La Facultad de Ingeniería de la Universidad Nacional de San Juan salió a hablar después de una denuncia que sacudió los pasillos. El caso involucra a estudiantes por la presunta creación y difusión de imágenes sexuales con Inteligencia Artificial.
La institución dijo que sintió “profunda preocupación” por lo que se conoció y que intervino desde el primer momento. No es un tema menor: cuando la tecnología se usa para armar un bardo así, después hay que ordenar la casa rápido.
Según el comunicado, la Facultad articuló acciones con la Oficina por la Igualdad de Género, Contra las Violencias y la Discriminación de la UNSJ y con la UFI-CAVIG. Todo se hizo bajo el Protocolo de Actuación Institucional aprobado por la Ordenanza N° 019/16-CS.
Además, mediante una Resolución de Decanato, se dispusieron medidas administrativas para garantizar las cautelares fijadas por la Justicia.

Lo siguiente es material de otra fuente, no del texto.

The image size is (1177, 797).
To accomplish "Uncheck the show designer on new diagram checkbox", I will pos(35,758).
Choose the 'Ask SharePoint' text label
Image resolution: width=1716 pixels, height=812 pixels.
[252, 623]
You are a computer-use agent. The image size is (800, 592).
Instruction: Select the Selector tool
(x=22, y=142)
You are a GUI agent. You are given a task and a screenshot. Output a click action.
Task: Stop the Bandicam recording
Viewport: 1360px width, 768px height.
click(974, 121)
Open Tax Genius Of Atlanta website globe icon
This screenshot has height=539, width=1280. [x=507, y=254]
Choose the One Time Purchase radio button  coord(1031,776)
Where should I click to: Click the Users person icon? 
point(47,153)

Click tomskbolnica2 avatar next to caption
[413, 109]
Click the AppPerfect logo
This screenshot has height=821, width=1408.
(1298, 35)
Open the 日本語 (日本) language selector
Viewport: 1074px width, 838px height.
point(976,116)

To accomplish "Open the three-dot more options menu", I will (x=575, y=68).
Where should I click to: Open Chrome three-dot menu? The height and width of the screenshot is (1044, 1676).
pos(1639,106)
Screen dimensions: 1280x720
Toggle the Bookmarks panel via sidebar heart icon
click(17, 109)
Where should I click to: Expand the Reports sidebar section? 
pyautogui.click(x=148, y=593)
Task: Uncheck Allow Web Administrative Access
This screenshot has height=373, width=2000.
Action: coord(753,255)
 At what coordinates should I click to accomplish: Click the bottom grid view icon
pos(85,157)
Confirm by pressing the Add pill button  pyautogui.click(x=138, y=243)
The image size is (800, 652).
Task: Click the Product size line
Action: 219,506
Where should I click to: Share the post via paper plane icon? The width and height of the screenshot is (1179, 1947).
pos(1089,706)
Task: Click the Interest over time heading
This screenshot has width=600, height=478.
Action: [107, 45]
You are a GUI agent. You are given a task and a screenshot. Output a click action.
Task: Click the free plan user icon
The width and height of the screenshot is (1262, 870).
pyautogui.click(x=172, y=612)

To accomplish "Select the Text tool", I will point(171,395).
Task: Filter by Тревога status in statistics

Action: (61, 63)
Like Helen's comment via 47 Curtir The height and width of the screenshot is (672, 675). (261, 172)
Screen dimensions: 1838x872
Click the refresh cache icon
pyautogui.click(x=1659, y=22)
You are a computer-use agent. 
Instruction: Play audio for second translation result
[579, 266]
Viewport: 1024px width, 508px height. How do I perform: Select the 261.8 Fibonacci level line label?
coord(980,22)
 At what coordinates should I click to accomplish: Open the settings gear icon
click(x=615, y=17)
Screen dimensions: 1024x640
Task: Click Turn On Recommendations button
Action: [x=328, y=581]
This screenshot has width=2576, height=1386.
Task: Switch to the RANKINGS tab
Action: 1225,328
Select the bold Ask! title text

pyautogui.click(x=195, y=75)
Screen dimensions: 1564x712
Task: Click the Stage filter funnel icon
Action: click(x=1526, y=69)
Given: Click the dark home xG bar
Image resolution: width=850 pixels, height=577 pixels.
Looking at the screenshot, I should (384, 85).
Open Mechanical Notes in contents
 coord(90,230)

Entre ellas, la prohibición de contacto presencial o virtual y la separación total de los entornos académicos de las personas involucradas.
La Facultad también aclaró que mantiene reserva sobre las actuaciones para no entorpecer el proceso penal en curso. Y remarcó su postura de “tolerancia cero” frente a situaciones que afecten la integridad de las personas, porque acá la tecnología puede ser una herramienta útil… o quedar picando para el peor lado, ¿no?